Problem. Reproduce the listing below word for word, starting with the line that contains "Locate an element" and going on through the end of the listing. Leave the pictures out of your answer.

Record extracts.

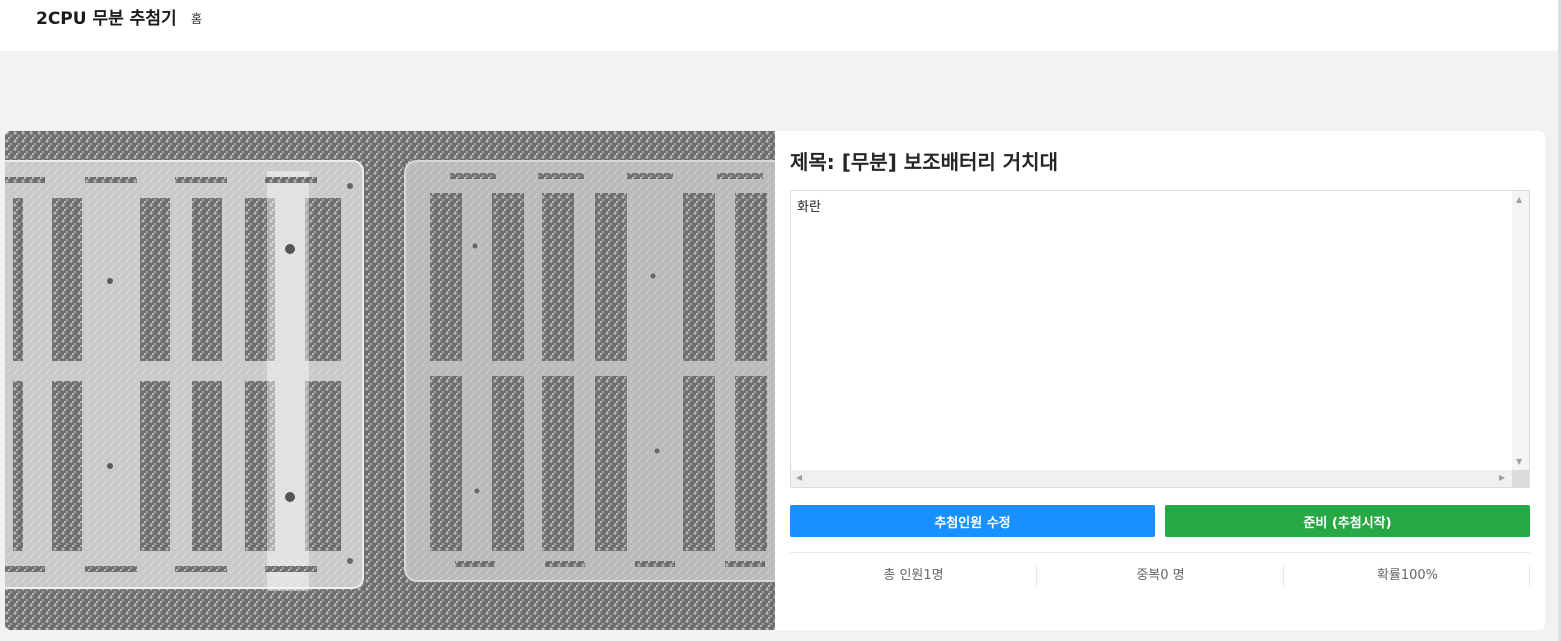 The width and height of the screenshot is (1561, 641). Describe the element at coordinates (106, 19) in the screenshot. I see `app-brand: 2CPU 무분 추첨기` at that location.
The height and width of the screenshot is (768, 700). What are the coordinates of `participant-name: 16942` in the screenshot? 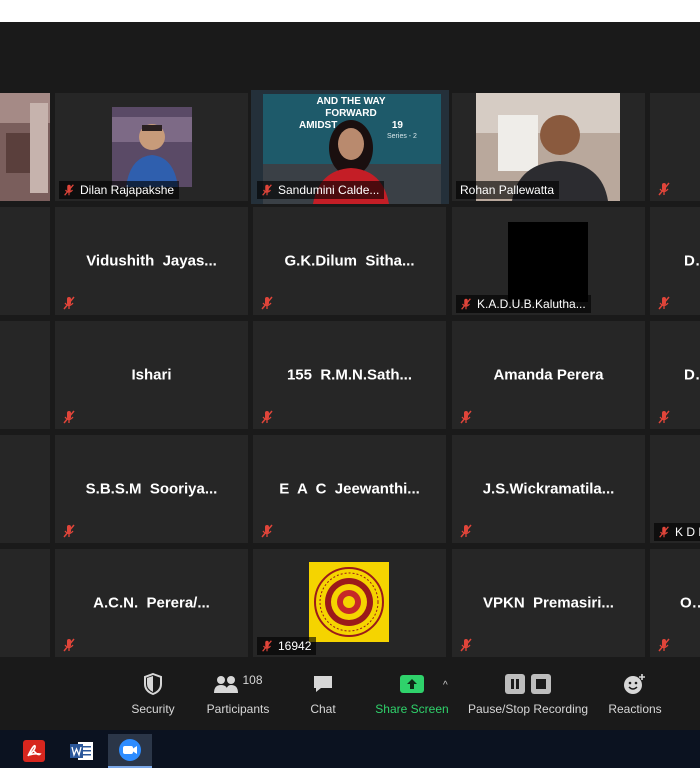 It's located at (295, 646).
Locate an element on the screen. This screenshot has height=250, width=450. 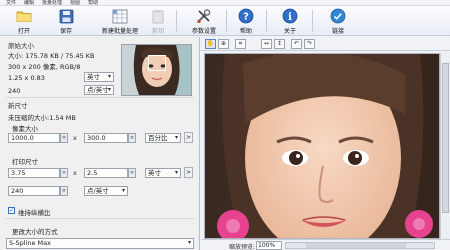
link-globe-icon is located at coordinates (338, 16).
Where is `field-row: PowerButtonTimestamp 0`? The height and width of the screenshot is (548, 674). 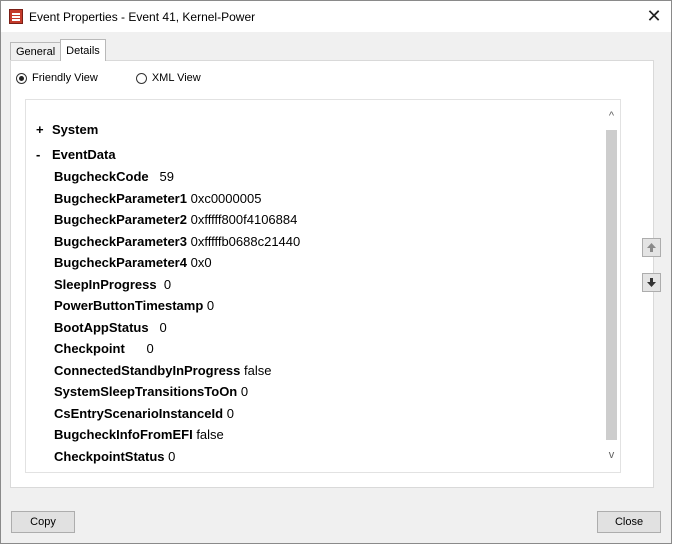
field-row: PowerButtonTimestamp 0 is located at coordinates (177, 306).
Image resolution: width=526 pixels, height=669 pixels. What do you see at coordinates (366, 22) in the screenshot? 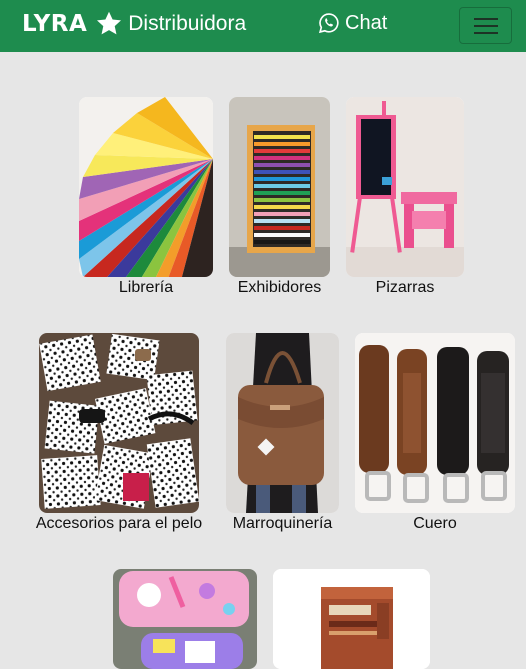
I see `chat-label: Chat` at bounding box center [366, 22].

Result of this task.
Locate an element on the screen. This screenshot has height=250, width=450. 
link-globe-icon is located at coordinates (338, 16).
Where is `field-row: PowerButtonTimestamp 0`? The height and width of the screenshot is (548, 674). 
field-row: PowerButtonTimestamp 0 is located at coordinates (177, 306).
Image resolution: width=526 pixels, height=669 pixels. What do you see at coordinates (366, 22) in the screenshot? 
I see `chat-label: Chat` at bounding box center [366, 22].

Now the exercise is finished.